The most realistic path forward is that Wikipedia becomes less visible but remains a critical infrastructure that AI companies depend on indirectly. Instead of users reading Wikipedia articles, they'll read AI-generated summaries based on Wikipedia content. Wikipedia becomes plumbing—essential but invisible.
That might be sustainable if donations hold up and the editor community remains active. But it's a much more fragile equilibrium than Wikipedia has operated under for the past 25 years.
The deeper issue is that we're seeing a pattern repeat across the internet. Platforms and companies built enormous value by aggregating user-generated content and open knowledge. Then they used that content to train AI models that compete with the original sources. And the original sources—Wikipedia, news sites, niche forums—start to wither.
It's not malicious. It's just economics. AI companies optimize for user engagement and revenue. If giving direct answers reduces clicks to external sites, that's not their problem to solve.
But it becomes everyone's problem when the knowledge ecosystem that made AI possible in the first place starts to collapse.
Wikipedia has survived a lot of existential threats.

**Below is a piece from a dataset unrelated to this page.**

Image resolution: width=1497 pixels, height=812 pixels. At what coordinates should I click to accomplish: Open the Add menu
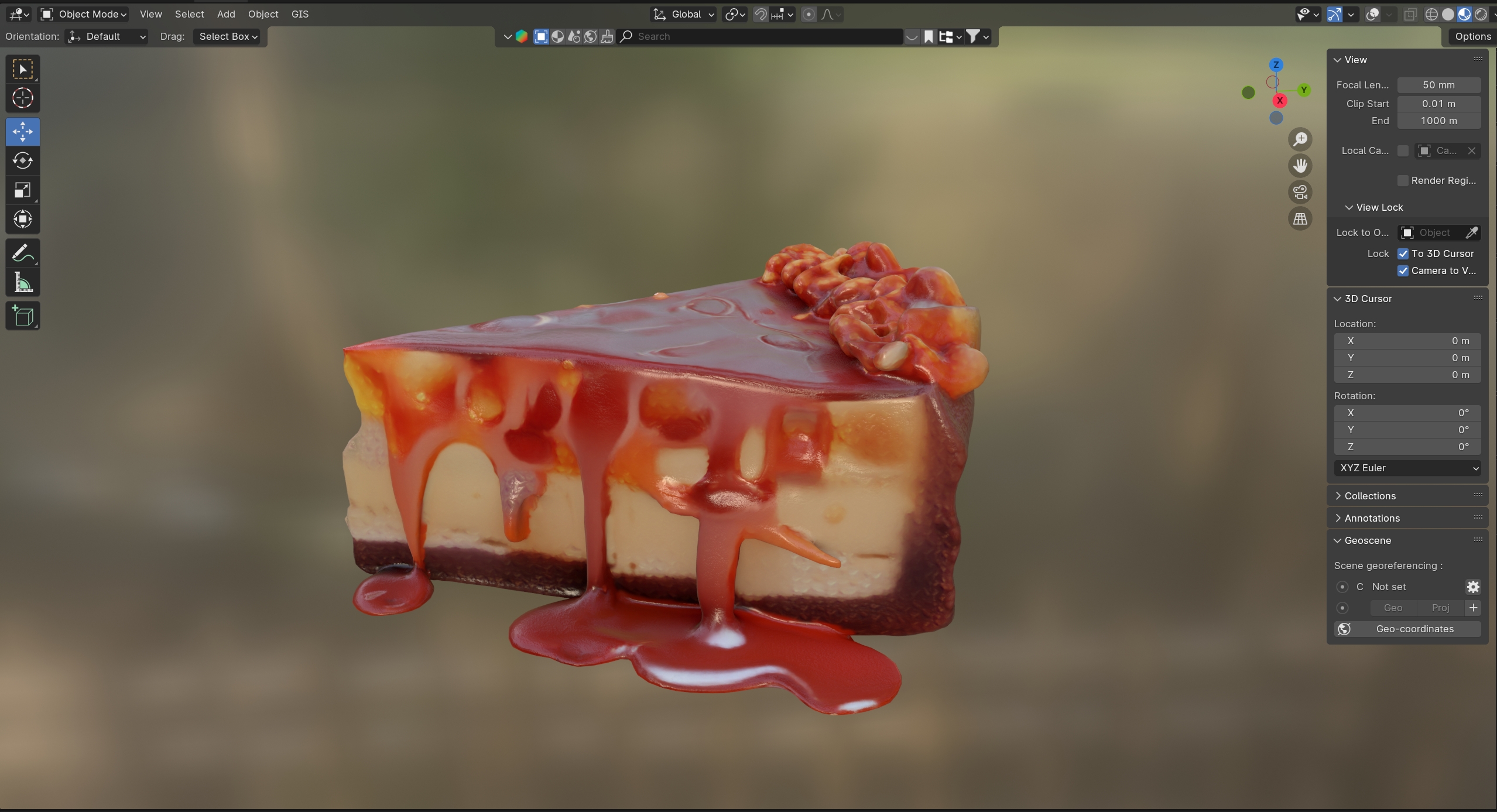225,14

Vandalism, misinformation, funding challenges, editor burnout, competition from other platforms. It's been resilient because the community is committed and the model is flexible.

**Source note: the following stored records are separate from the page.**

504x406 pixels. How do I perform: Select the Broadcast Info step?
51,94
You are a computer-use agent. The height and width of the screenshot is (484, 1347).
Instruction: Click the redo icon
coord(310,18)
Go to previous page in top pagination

But this threat is different. It's not something Wikipedia can solve by improving moderation or recruiting more editors. It's a structural shift in how people access information, driven by AI products that used Wikipedia to train but now compete with it for attention.
Wikipedia at 25 should be celebrating a triumph of crowdsourced knowledge. Instead, it's facing a future where it might become invisible infrastructure for AI companies worth trillions, receiving neither recognition nor compensation.
The technology is impressive. The irony is tragic. And the outcome is far from certain.